Six national governments (there’s one on the Isle of Man) share nominal protection of 36 per cent of the Irish Sea. The Republic contributes just 1.4 per cent of it, and only a tiny fraction has any active management. This has prompted creation of the Irish Sea Network (ISN), a partnership of NGOs drawn from all six nations. With the promise of yet more offshore turbines, it wants their power matched by well-researched and effective Marine Protected Areas.
The ISN brings together wildlife trusts in England, Scotland, Northern Ireland, Wales and the Isle of Man, plus the Republic’s Sustainable Water Network (Swan), itself an alliance of mostly freshwater NGOs. Backed by two leading environmental charities in the UK, the ISN has published a major online review of the Irish Sea.
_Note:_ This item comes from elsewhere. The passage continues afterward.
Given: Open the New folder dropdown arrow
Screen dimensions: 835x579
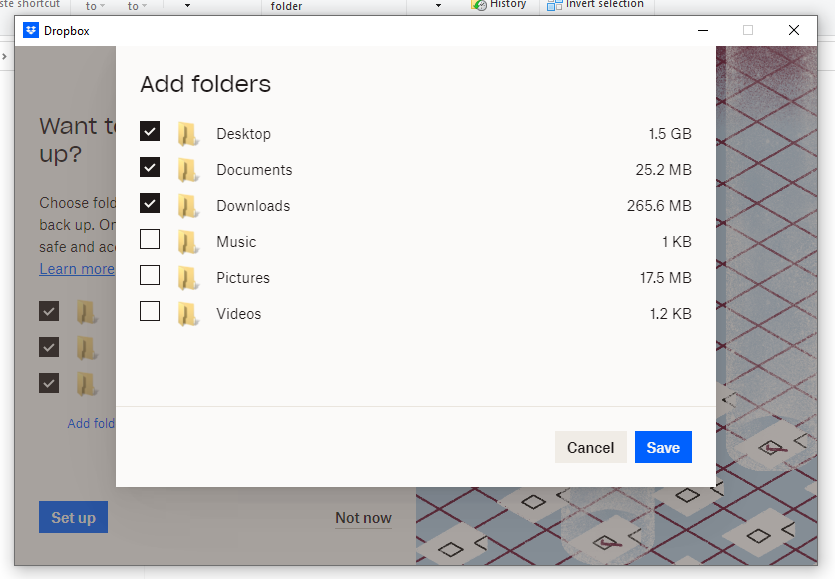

The sheer diversity of marine habitats and species and the complex national politics of conservation makes it an encyclopedic read.
Clasped between islands, with its own swirls and stillness’s of water, the Irish Sea shapes ecosystems with a huge variety of wildlife. At either side, and north to south, are muddy plains and shelves of sand that shelter seabed animals and endangered species such as the angel shark and flapper skate. Around the sea’s deep basin, a gyre of summer-warmed water traps nutrients and plankton, bringing basking sharks to the Isle of Man and leatherback turtles to track jellyfish into the rocky bays of Wales. Porpoises and dolphins dodge the multiplying craft of recreational sailors.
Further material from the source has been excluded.